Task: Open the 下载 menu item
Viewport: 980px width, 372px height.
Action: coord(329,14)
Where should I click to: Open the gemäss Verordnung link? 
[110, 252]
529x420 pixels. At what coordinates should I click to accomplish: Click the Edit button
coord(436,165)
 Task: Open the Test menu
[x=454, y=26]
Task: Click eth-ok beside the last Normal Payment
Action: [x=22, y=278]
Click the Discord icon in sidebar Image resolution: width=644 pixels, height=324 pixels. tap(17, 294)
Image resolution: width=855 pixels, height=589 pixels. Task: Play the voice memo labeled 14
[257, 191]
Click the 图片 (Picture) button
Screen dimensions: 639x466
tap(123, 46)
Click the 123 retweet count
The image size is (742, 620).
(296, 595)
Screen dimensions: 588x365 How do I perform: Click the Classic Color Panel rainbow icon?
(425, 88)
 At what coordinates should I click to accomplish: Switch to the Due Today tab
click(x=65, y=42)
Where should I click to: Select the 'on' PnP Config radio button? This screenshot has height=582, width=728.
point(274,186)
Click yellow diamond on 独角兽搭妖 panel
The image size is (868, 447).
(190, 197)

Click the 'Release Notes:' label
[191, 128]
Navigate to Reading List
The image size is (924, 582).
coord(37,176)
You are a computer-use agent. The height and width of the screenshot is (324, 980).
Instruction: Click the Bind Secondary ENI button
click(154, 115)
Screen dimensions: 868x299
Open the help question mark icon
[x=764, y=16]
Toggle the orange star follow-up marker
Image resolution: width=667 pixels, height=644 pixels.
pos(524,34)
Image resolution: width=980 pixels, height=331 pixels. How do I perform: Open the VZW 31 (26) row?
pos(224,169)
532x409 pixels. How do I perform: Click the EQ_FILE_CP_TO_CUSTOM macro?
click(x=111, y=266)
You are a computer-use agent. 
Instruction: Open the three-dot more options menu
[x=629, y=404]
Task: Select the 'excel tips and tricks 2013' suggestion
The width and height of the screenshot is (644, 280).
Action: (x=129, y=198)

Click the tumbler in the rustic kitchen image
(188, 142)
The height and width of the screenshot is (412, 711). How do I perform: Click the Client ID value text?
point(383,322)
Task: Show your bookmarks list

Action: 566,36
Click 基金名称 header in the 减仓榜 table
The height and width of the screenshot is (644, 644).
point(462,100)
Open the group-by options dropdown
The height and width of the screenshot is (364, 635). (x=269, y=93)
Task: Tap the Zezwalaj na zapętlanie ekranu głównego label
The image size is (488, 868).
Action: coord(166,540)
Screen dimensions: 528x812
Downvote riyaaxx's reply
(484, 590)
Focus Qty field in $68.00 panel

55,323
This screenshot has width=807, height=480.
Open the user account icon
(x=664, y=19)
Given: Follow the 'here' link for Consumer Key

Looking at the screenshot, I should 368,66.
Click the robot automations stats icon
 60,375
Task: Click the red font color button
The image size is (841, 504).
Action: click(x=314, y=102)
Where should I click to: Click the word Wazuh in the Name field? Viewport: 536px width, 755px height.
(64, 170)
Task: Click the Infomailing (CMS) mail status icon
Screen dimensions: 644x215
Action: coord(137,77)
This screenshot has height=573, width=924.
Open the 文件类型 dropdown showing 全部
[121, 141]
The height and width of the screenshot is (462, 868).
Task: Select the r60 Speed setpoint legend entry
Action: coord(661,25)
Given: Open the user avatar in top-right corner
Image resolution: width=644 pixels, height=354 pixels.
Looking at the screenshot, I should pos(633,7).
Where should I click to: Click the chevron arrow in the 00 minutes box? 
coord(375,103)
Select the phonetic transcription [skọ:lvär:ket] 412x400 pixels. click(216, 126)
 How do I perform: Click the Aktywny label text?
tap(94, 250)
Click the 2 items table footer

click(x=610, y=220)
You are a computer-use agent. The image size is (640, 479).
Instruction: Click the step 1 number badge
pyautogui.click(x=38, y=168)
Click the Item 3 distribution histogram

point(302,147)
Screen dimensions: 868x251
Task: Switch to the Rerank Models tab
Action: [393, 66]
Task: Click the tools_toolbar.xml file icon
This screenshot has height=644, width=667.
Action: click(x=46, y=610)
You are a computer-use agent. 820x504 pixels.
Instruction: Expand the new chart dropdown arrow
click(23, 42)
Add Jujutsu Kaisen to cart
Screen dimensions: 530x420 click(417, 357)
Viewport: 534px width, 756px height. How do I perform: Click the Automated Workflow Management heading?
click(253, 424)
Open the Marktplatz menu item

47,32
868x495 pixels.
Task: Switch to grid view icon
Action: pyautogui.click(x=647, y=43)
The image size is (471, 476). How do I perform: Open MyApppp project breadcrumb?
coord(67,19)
┄┄┄┄┄┄┄┄┄┄
Write out the records exactly, starting at the first line and stopping after the line that contains "Click the Discord".

Task: Open the 下载 menu item
Viewport: 980px width, 372px height.
Action: coord(329,14)
Where should I click to: Open the gemäss Verordnung link? 
[110, 252]
529x420 pixels. At what coordinates should I click to accomplish: Click the Edit button
coord(436,165)
 Task: Open the Test menu
[x=454, y=26]
Task: Click eth-ok beside the last Normal Payment
Action: [x=22, y=278]
Click the Discord icon in sidebar Image resolution: width=644 pixels, height=324 pixels. tap(17, 294)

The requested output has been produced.